Framing is actually a metaphor that compares message construction to drawing a border around a painting or picture. The frame helps define the meaning of the message (a) by focusing attention on particular elements and (b) by excluding competing, distracting, or contradictory elements.

Framing draws upon the notions that message producers are involved in the construction of social reality and that message meanings are negotiated, not absolute; thus, framing theory falls within rhetorical and relativist (postpositivist) perspectives. This approach suggests that practitioners are prone to frame situations or problems in ways that are favorable to clients.

How Framing Works

Framing is central to the establishment and maintenance of mutually beneficial relationships because it helps organizations and key publics to develop common frames of reference. A frame essentially limits or defines a message's meaning. Both message creators and receivers are involved in the process. Frames reflect judgments made by message creators, who put information in either positive or negative frames, use particular semantic phrases, and tell stories using particular syntactical, thematic, or rhetorical devices.

Framing biases the audience's cognitive processing of a message. Framed messages inevitably contain contextual cues that are intended to trigger associations with ideas stored in audience members’ memory. These memory traces can be either positive or negative or can conjure up particular recalled images that facilitate processing.

Framing primes audiences to think about a topic in a particular way. For example, the abortion controversy might be framed as an issue involving (a) a medical procedure, (b) a religious or moral act, or (c) freedom to make personal choices. In fact, all three are involved, but depending on which frame is operant, audiences are prompted to interpret a message using different sets of memory traces or cognitive schemas. Framing affects cognitive processing by selectively influencing which sets of experiences the message draws upon and how audiences think about or define a particular topic. Most psychologists agree that people use processes of association and expectation to schematically make inferences and impute meaning that might not be manifested in the message itself. Importantly, audiences might or might not be conscious of these message-framing effects.

Types of Framing

The robustness of framing theory is evident in the many different ways in which the framing concept is used. At least seven different models of framing have been identified that have potential applications to public relations.

Situations

Researchers from anthropology and sociology were the first to examine the communication process using a framing paradigm. In anthropology, Gregory Bateson (2000) defined a psychological frame as “a spatial and temporary bounding of a set of interactive messages” (p. 191). In sociology, Erving Goffman used framing as the basis for studying human interaction and developed an elaborate system for analyzing human interactions. This tradition has been carried forward in studies analyzing discourse, language, and literary storytelling. Framing of situations is routinely used by organizations to explain its actions. Framing is a critical component of bargaining and negotiation.

▶ DATASET SECTION
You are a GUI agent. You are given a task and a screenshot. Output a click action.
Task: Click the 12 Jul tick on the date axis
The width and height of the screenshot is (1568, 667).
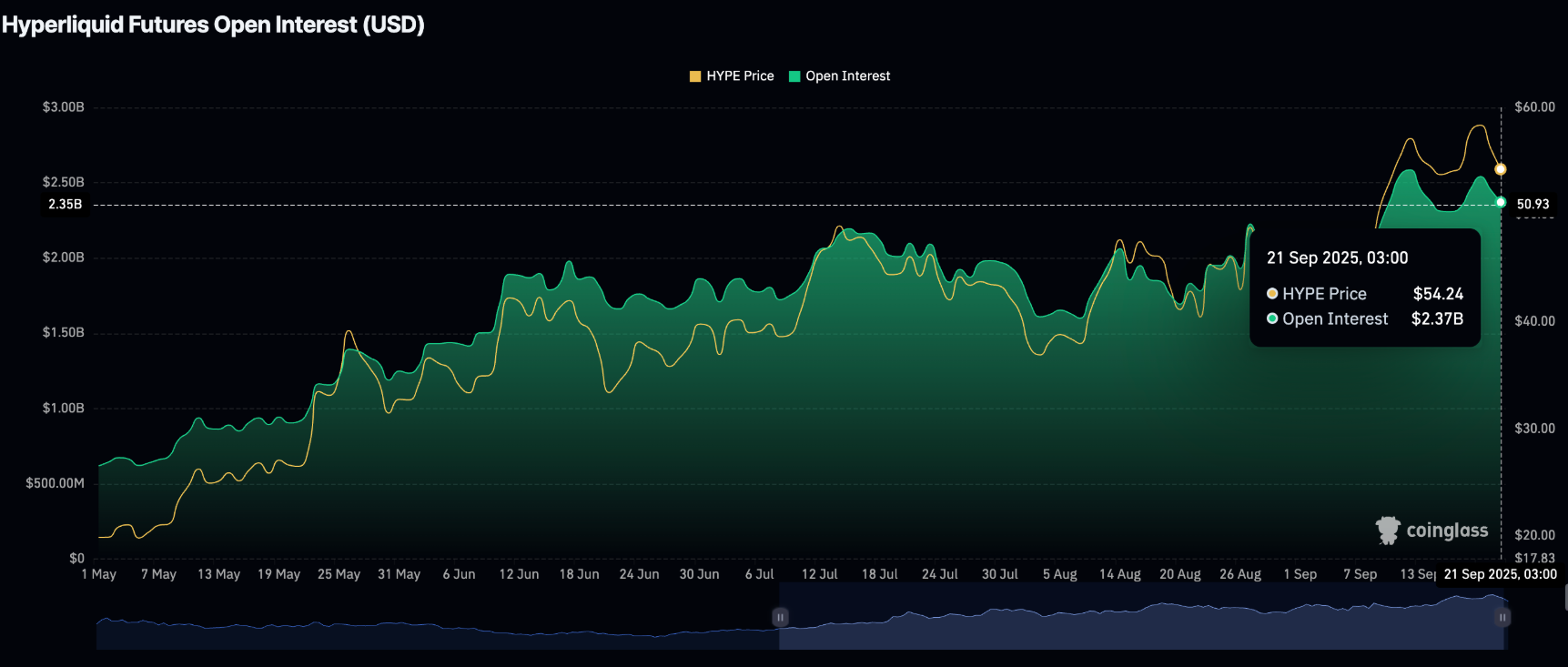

▶ PROBLEM SET
1. Decide whether each statement agrees with the framing passage, answering yes or no and quoting the deciding words: (a) audiences are always aware of message-framing effects; (b) Erving Goffman used framing as the basis for studying human interaction; (c) researchers from psychology were the first to examine communication using a framing paradigm.
2. Reproduce the part of the framing passage between "Framing primes audiences" and "these message-framing effects.", inclusive.

▶ TASK ANSWERS
1.
(a) No: "audiences might or might not be conscious of these message-framing effects"
(b) Yes: "Erving Goffman used framing as the basis for studying human interaction"
(c) No: "Researchers from anthropology and sociology were the first to examine the communication process using a framing paradigm"

2.
Framing primes audiences to think about a topic in a particular way. For example, the abortion controversy might be framed as an issue involving (a) a medical procedure, (b) a religious or moral act, or (c) freedom to make personal choices. In fact, all three are involved, but depending on which frame is operant, audiences are prompted to interpret a message using different sets of memory traces or cognitive schemas. Framing affects cognitive processing by selectively influencing which sets of experiences the message draws upon and how audiences think about or define a particular topic. Most psychologists agree that people use processes of association and expectation to schematically make inferences and impute meaning that might not be manifested in the message itself. Importantly, audiences might or might not be conscious of these message-framing effects.